Anders straightened up.

“Is there anything else?” he asked.

“No,” the woman answered quietly.

Anders pressed a button on his desk, and within a few seconds the door opened. The flunky stood in the doorway.

“Mr Kendrick Mattherson’s here, Sir,” said the flunky.

Anders nodded.

“See you next week, then,” he said to the woman, tersely.

“Until next week,” the woman said rising and making for the door.

Anders returned to his desk.

“By the way,” he said while studying some papers and not looking up.

The woman stopped on the threshold to the room and turned back to Anders. Her expression was determinedly neutral.

Anders raised his eyes to study her.

“Do you know what EMP is?”

She shook her head slowly and pursed her lips.
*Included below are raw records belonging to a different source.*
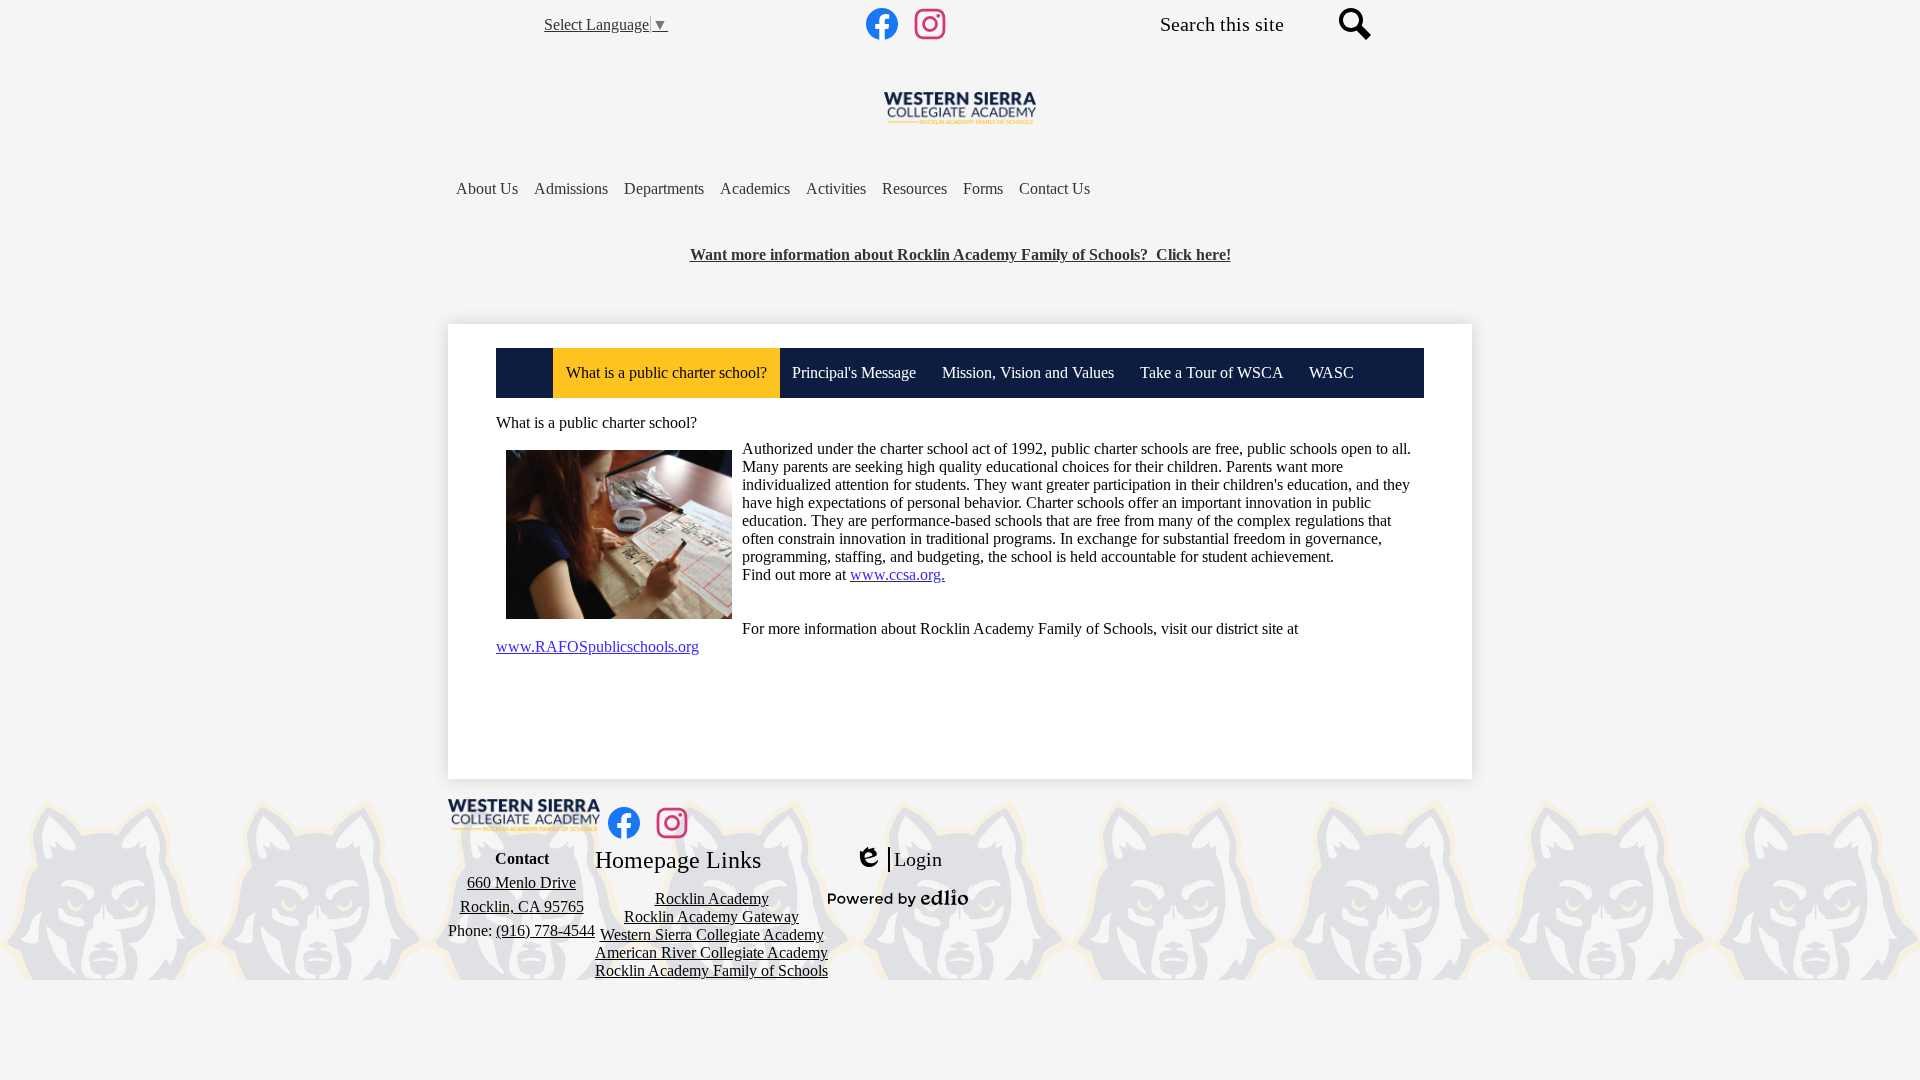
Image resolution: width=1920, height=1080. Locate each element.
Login (898, 860)
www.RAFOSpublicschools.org (597, 646)
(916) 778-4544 (545, 930)
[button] (487, 189)
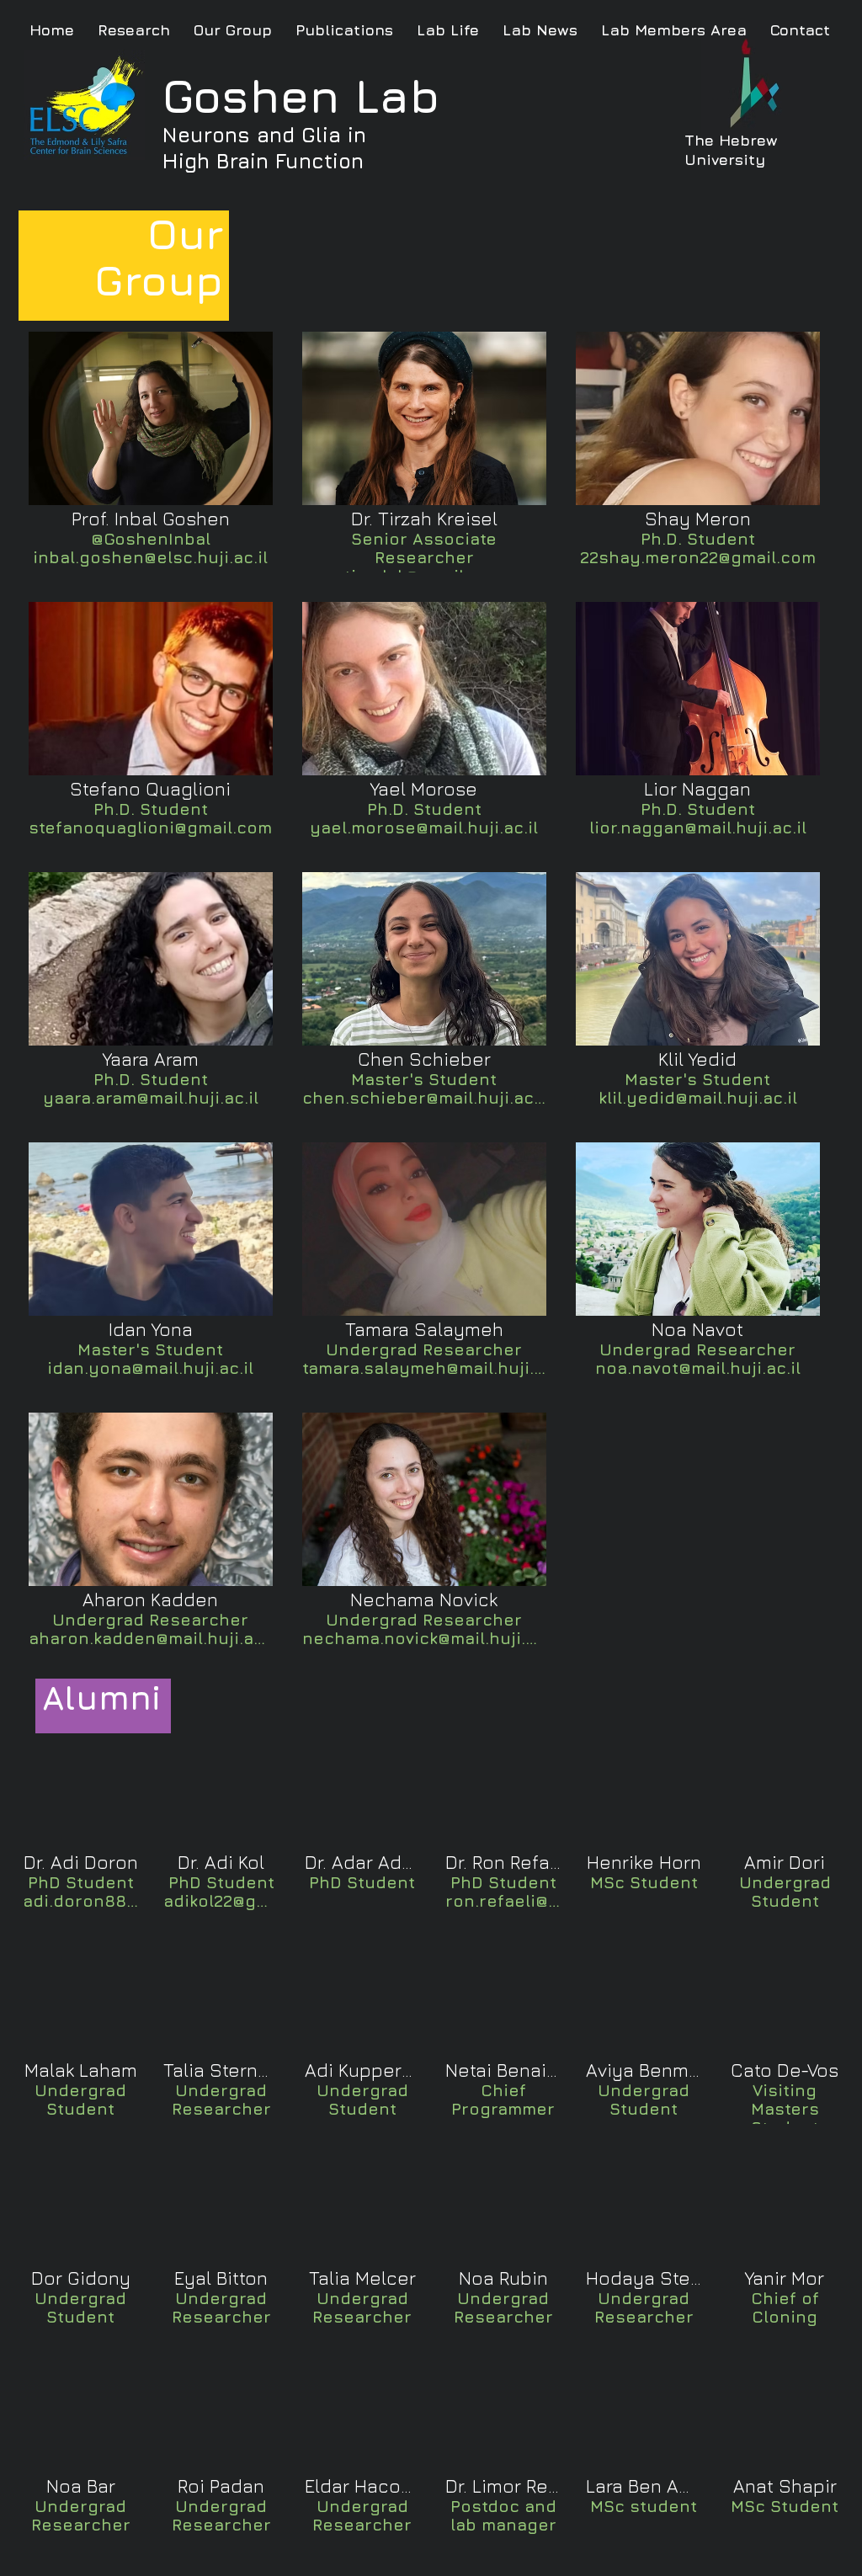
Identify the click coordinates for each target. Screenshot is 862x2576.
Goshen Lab (300, 95)
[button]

“No,” she replied, “should I?”

Anders smiled.

“Next week, then,” he said.

Chapter 4

Fri. 13th Sept. 2013 - New Mexico, USA

Night had fallen suddenly, and Tilda made her way to her car in the dim, cold glare of a single light mounted on the CIA facility. Apart from the excitement of the false alarm nothing much had happened during her watch.

She unlocked and got into her car. A smile twisted her mouth as she realised that for the first time she had gone directly to the left side of the vehicle with no hesitation at all. Her subconscious had finally accepted that regardless of how much judgement it threw at countries with left-hand drive cars, the steering wheel would remain in that ungodly position.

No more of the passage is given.